⟨
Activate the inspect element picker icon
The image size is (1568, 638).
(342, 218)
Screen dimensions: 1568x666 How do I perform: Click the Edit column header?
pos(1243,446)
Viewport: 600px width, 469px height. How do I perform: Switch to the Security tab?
⟩
⟨
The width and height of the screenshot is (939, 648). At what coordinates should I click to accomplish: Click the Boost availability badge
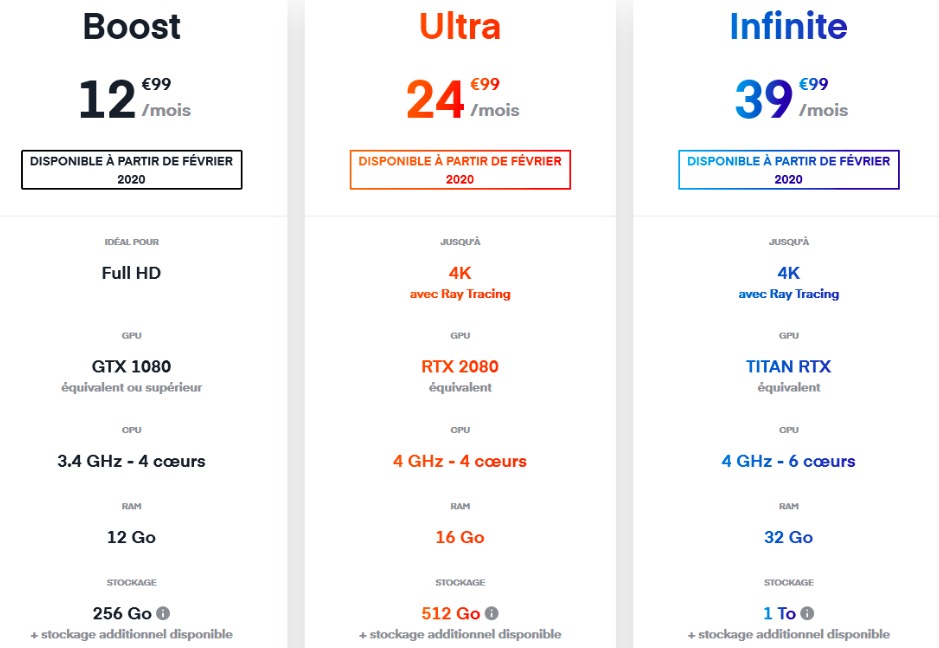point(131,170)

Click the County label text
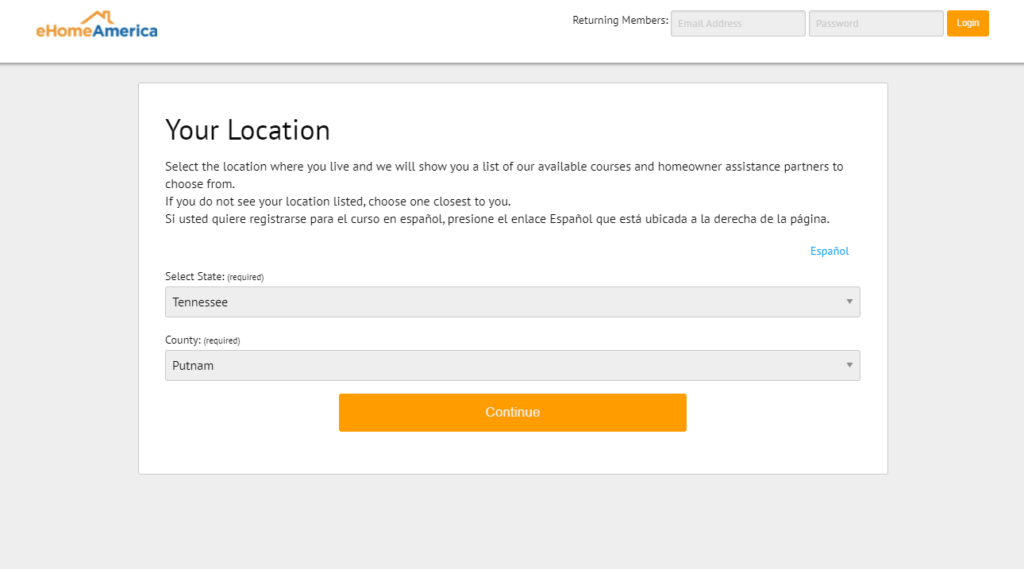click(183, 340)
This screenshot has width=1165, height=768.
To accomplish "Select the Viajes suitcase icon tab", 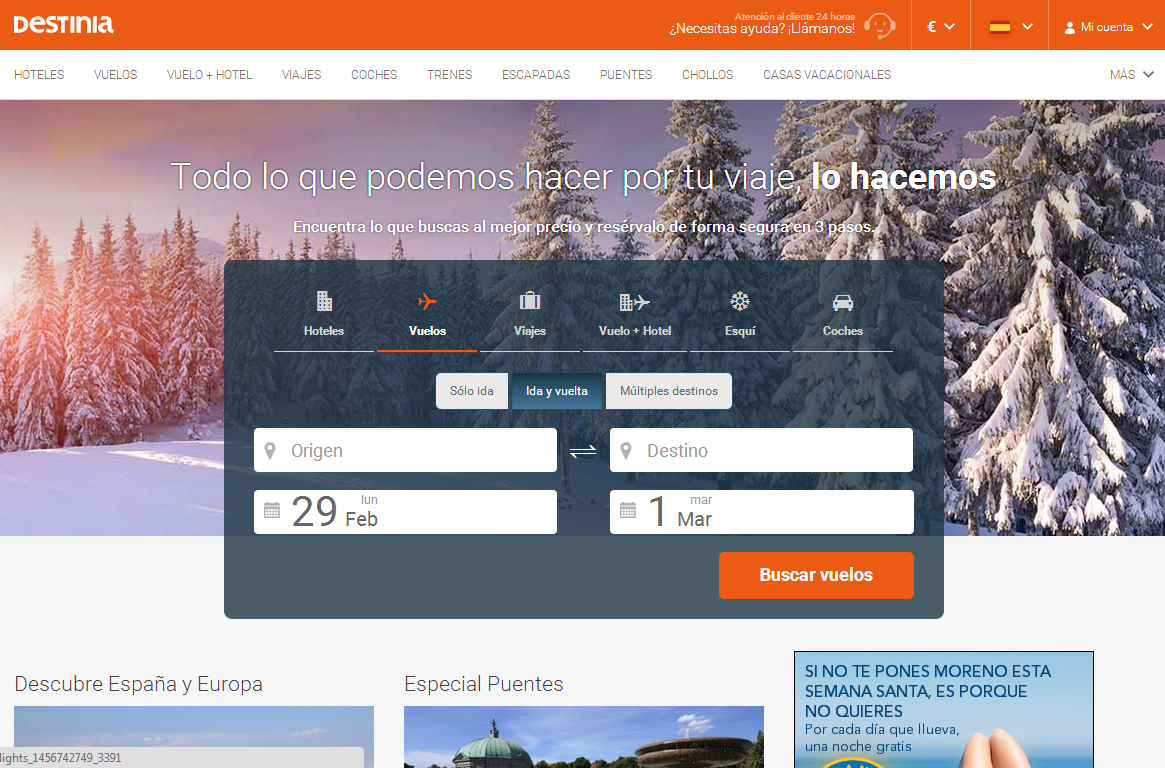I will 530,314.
⟩
**AIM:** Convert the lines starting at the one containing "Activate the inspect element picker icon" and ending at the one containing "Viewport: 600px width, 469px" into a JSON list of strings, one string per line, omitting blank lines.

**OUTPUT OF THE TASK:**
[
  "Activate the inspect element picker icon",
  "The image size is (1568, 638).",
  "(342, 218)",
  "Screen dimensions: 1568x666 How do I perform: Click the Edit column header?",
  "pos(1243,446)",
  "Viewport: 600px width, 469px height. How do I perform: Switch to the Security tab?"
]